SAN DIEGO -- Type 2 diabetes patients may have a lower risk of venous thromboembolism (VTE) when treated with a GLP-1 receptor agonist, regardless of their obesity status, a database study involving more than half a million patients found.
Propensity-score matched analysis showed that VTE rates at 1 year were 20% lower for patients starting on a GLP-1 drug rather than a DPP-4 inhibitor (6.5 vs 7.9 per 1,000 patient-years, HR 0.80, 95% CI 0.75-0.85, P<0.001), reported Rushad Patell, MD, of Harvard Medical School in Boston.
Subgroup analysis showed a lower risk associated with GLP-1 use both for pulmonary embolism (3.1 vs 3.9 per 1,000 patient-years, HR 0.78, 95% CI 0.71-0.85) and deep vein thrombosis (4.2 vs 5.0 per 1,000 patient-years, HR 0.82, 95% CI 0.75-0.88), according to findings presented here at the American Society of Hematology annual meeting.
An estimated 100,000 U.S. adults experience VTE each year, and incidence has been on the rise, said Patell, with one study showing that the serious and sometimes fatal events have increased by about 20% over the last decade. VTE can also lead to post-thrombotic or post-pulmonary embolism syndrome, which can affect patients' quality of life and productivity and prove costly for them and society.
As obesity is a known risk factor for VTE -- responsible for 10-30% of all cases by some estimates -- the researchers hypothesized that the effect of GLP-1 receptor agonists on weight loss could have an impact on VTE as well. GLP-1 agonists -- which include blockbusters such as semaglutide (Rybelsus, Ozempic, Wegovy) and tirzepatide (Mounjaro, Zepbound) -- were initially approved for type 2 diabetes before gaining indications for chronic weight management.
In the study, however, the reduction in VTE risk was observed across most BMI categories and the difference in VTE rates between the GLP-1 agonist and DPP-4 inhibitor groups became evident almost right after treatment initiation, said Patell. "It may be beyond just weight loss that there is an impact," he said, adding that preclinical studies have shown that GLP-1 receptors exist on platelets and endothelial cells.
If verified, the study findings could affect clinical practice.
"When I see somebody with a blood clot and I prescribe anticoagulants, if obesity's a risk factor we tell them about diet and exercise but sort of shrug our shoulders and do not really expect that to change," Patell said. "Maybe we finally have something [in GLP-1 drugs] that can impact this risk factor that is already established, and if it actually does reduce the risk of VTE that could lead to some changes."

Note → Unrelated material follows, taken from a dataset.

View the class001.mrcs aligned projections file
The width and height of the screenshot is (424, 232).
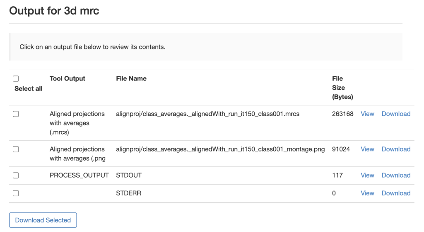367,114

The retrospective, target therapeutic emulation study used data from the multicenter TriNetX Analytics Network database, which contains deidentified electronic health records on more than 250 million patients globally.

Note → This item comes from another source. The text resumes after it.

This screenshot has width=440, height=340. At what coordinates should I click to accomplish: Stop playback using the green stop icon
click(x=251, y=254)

The two cohorts included type 2 diabetes patients newly starting either GLP-1 drugs or DPP-4 inhibitors, which were selected as the control antidiabetic medication as they have not been associated with weight loss.
Patients were excluded if they already had a VTE, were on oral anticoagulation, or had atrial fibrillation -- the most frequent indication for blood thinners. Patients who received both GLP-1 receptor agonists and DPP-4 inhibitors together were excluded, but crossover was allowed.
After propensity-score matching for indications, underlying comorbidities, laboratory values like HbA1c, demographics, and use of other antidiabetic agents, the researchers identified a matched set of 279,064 patients who received a GLP-1 drug and 279,064 who received a DPP-4 inhibitor.
Irrespective of BMI at baseline, GLP-1 drugs remained associated with a lower risk of VTE at 12 months:
A limitation of the study was that the dataset did not capture changes in patients' weight, so the researchers could not evaluate whether weight loss correlated with VTE incidence. "It's something that we are hoping to do with different datasets in future studies," said Patell.